Using the records below, quote only the span that opens with the line containing "Health & Safety Policy Statement (52, 392)" and closes with the line containing "The Occupational and", exactly and inclusively.

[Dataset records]
────────

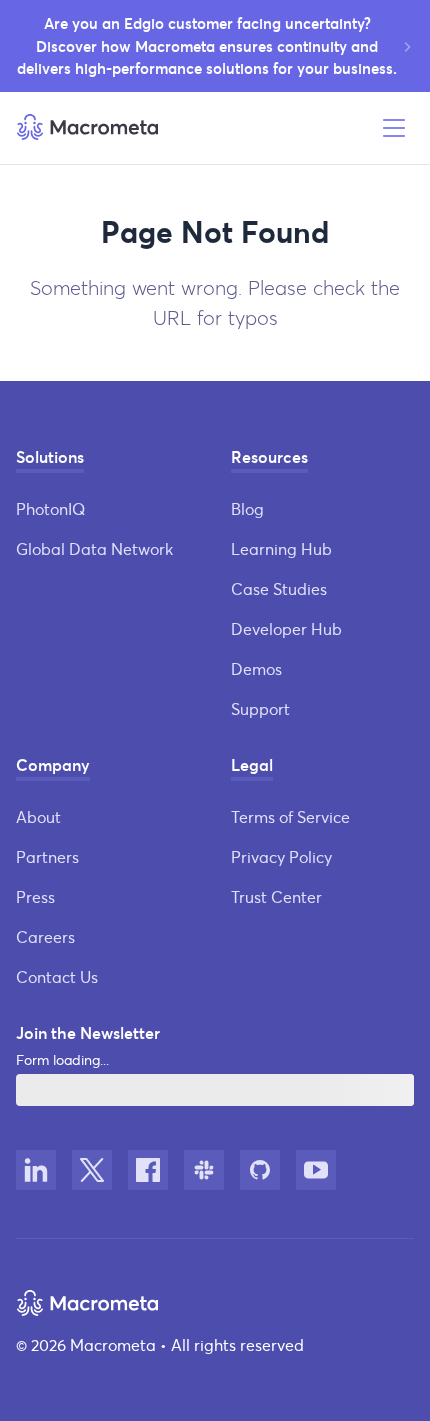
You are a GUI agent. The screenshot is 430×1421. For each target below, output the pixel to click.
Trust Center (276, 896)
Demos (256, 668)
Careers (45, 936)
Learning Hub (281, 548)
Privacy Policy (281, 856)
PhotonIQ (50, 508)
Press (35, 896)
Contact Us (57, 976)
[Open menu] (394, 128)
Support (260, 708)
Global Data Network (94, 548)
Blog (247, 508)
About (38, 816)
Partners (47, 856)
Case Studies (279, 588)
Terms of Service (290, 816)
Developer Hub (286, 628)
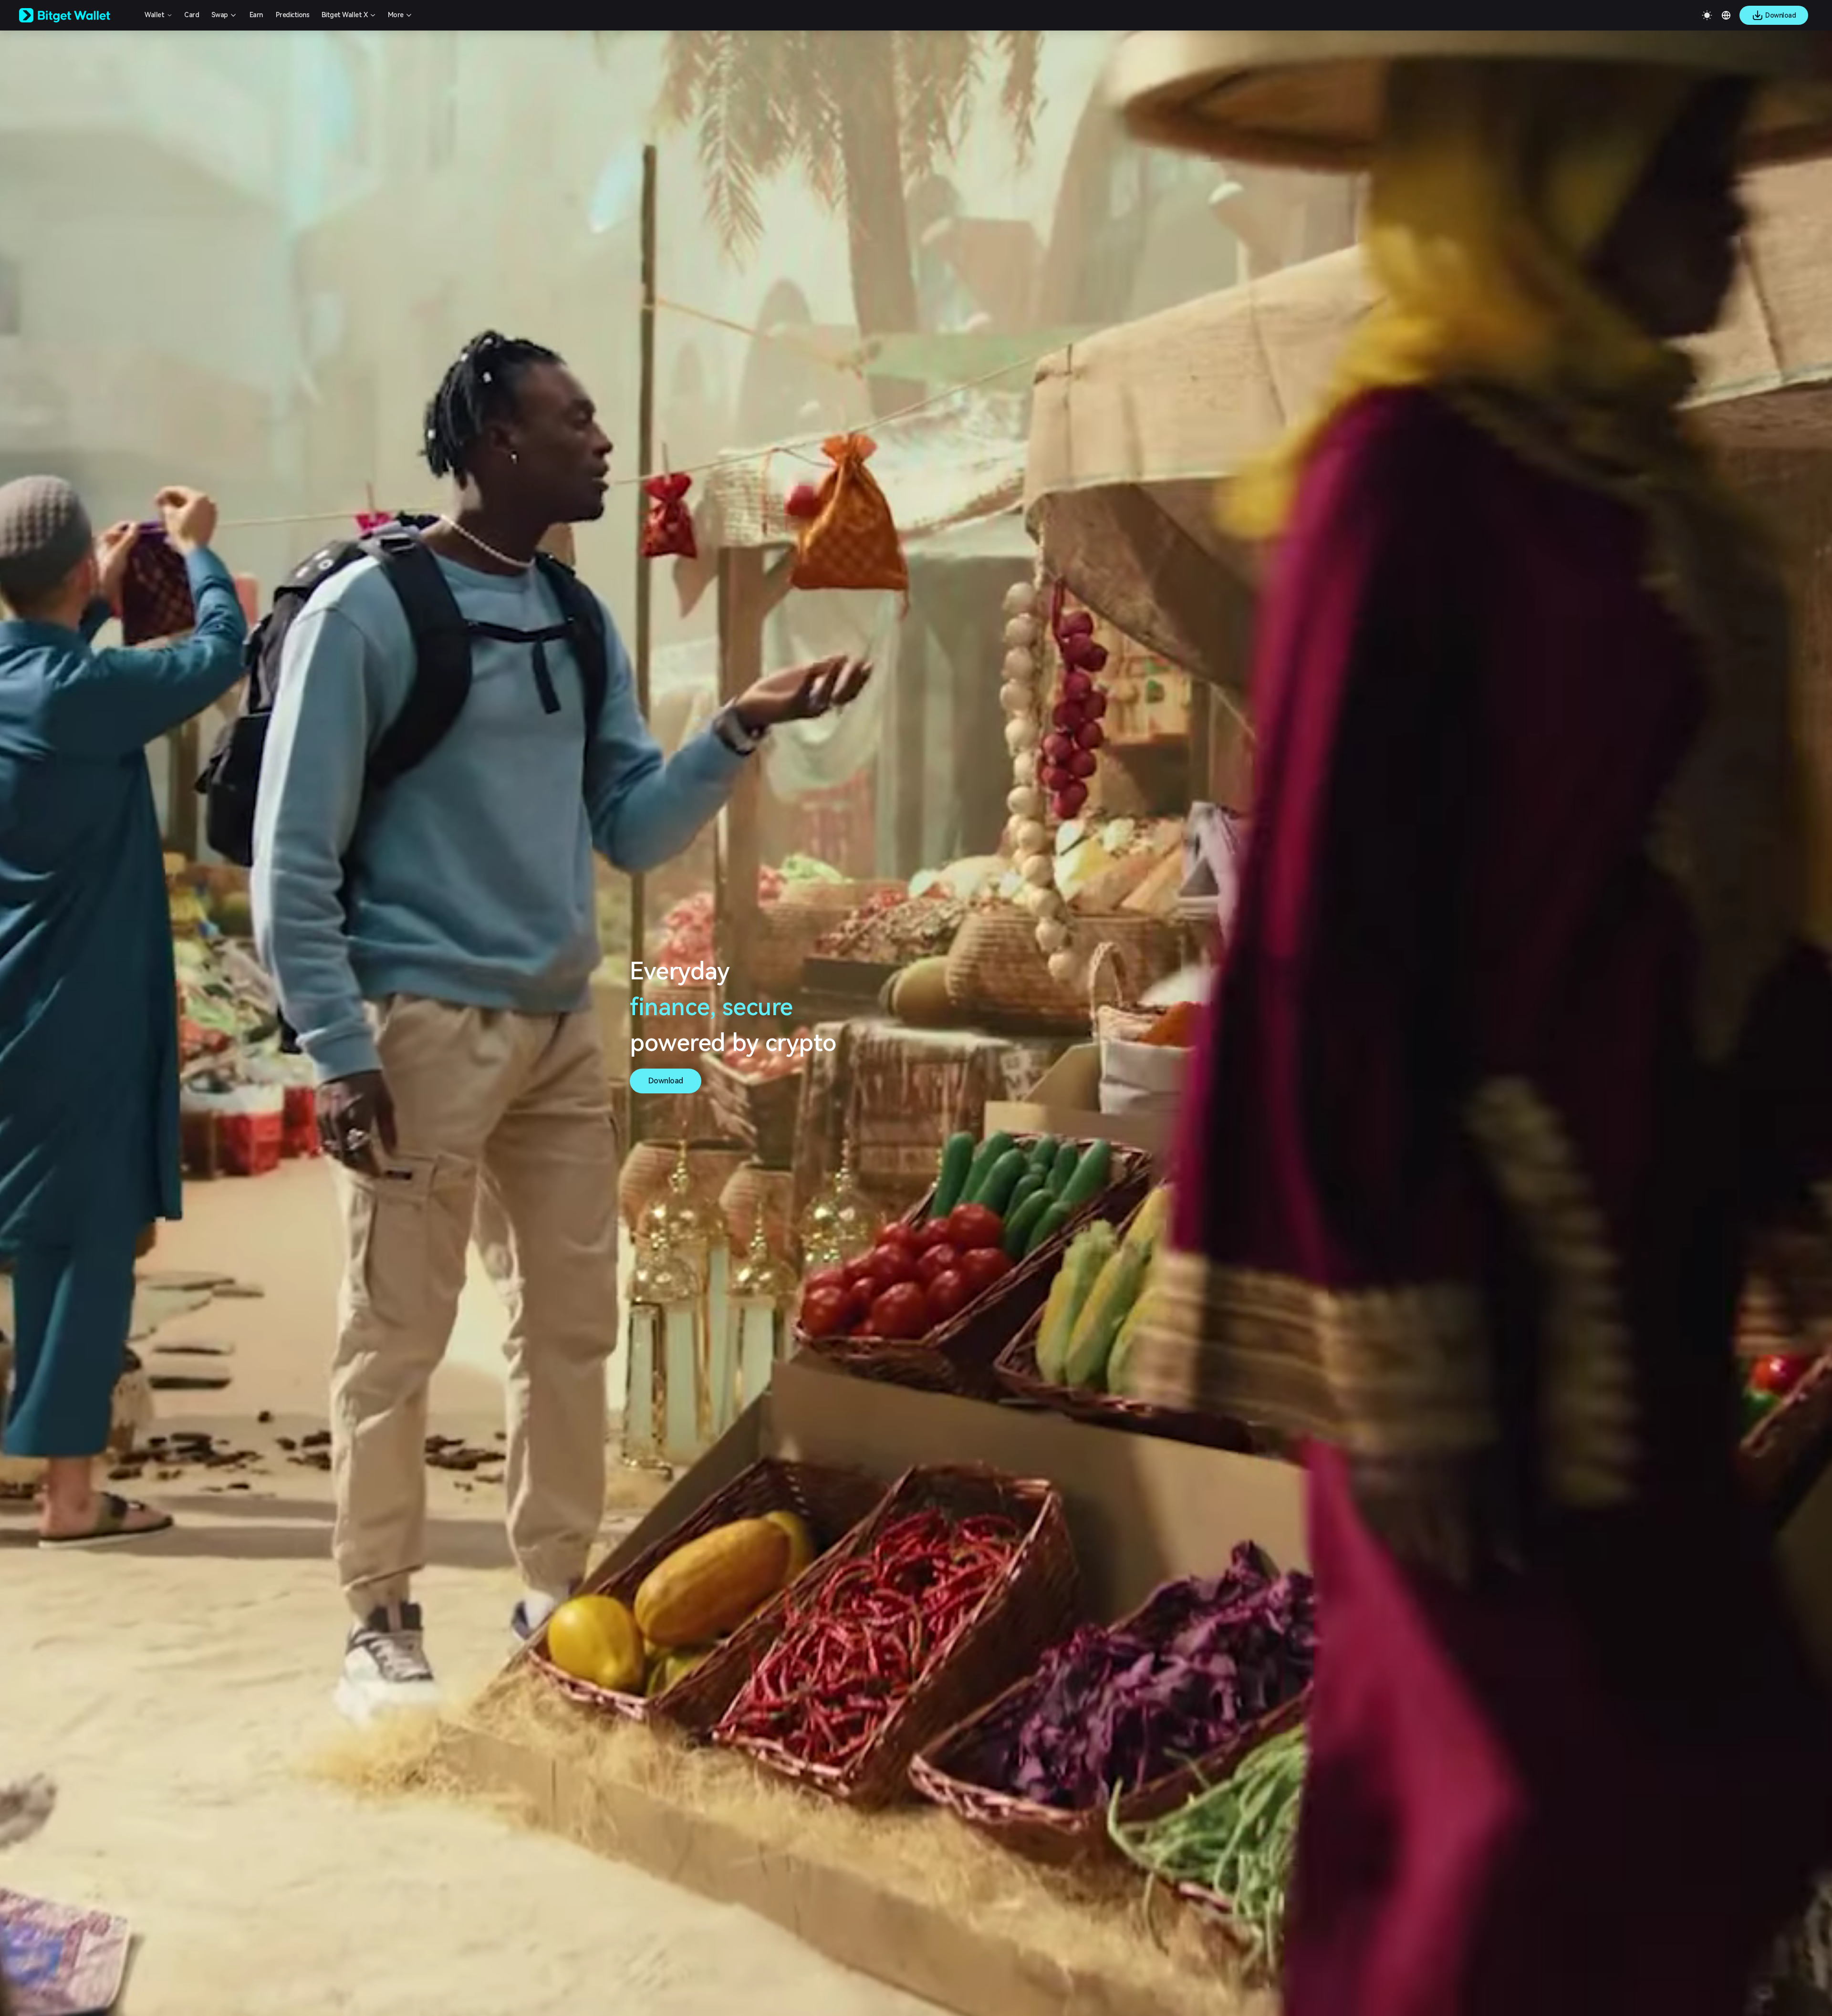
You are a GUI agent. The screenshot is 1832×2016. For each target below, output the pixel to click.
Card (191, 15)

────────

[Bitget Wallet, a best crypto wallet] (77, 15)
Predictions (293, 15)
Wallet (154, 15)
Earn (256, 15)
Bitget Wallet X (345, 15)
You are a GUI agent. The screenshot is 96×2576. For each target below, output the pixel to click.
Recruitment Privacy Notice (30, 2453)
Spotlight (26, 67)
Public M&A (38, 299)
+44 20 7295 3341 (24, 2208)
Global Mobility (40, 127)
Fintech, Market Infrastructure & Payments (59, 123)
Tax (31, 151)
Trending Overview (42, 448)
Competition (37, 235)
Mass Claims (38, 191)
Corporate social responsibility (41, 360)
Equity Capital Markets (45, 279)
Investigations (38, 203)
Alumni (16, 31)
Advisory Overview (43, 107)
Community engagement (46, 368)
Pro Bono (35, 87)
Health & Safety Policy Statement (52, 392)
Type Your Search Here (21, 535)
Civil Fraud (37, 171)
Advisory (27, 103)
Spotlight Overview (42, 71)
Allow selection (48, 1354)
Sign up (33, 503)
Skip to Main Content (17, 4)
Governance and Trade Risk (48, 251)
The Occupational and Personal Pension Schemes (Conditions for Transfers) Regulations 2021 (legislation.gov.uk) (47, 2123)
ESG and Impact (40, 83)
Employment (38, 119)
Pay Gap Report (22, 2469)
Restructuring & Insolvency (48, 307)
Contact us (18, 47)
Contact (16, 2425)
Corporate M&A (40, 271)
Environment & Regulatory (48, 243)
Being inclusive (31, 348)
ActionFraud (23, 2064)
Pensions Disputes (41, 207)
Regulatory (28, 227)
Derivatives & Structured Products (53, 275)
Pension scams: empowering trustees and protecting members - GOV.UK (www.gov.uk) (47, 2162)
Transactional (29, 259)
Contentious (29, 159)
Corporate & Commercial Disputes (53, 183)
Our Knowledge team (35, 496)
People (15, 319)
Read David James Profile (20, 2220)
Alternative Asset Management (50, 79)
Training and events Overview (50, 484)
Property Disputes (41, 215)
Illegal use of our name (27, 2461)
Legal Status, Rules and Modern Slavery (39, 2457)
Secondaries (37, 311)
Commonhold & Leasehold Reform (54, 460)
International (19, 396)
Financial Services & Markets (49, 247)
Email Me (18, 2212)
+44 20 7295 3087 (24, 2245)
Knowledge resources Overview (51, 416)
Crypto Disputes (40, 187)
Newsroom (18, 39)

────────

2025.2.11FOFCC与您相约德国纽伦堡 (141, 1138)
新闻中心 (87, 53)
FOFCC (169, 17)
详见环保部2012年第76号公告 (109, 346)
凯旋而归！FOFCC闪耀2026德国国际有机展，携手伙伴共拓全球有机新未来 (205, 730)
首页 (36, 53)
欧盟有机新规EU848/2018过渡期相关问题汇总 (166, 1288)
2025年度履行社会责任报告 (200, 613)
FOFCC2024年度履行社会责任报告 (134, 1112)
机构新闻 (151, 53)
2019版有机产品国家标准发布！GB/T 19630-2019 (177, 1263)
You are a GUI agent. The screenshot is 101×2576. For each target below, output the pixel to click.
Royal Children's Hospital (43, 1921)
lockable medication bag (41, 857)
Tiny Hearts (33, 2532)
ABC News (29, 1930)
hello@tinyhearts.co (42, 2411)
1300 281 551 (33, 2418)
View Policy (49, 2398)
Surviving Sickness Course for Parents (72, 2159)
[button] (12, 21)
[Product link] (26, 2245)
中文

────────

_Written solution_
Health & Safety Policy Statement (52, 392)
Type Your Search Here (21, 535)
Civil Fraud (37, 171)
Advisory (27, 103)
Spotlight Overview (42, 71)
Allow selection (48, 1354)
Sign up (33, 503)
Skip to Main Content (17, 4)
Governance and Trade Risk (48, 251)
The Occupational and Personal Pension Schemes (Conditions for Transfers) Regulations 2021 (legislation.gov.uk) (47, 2123)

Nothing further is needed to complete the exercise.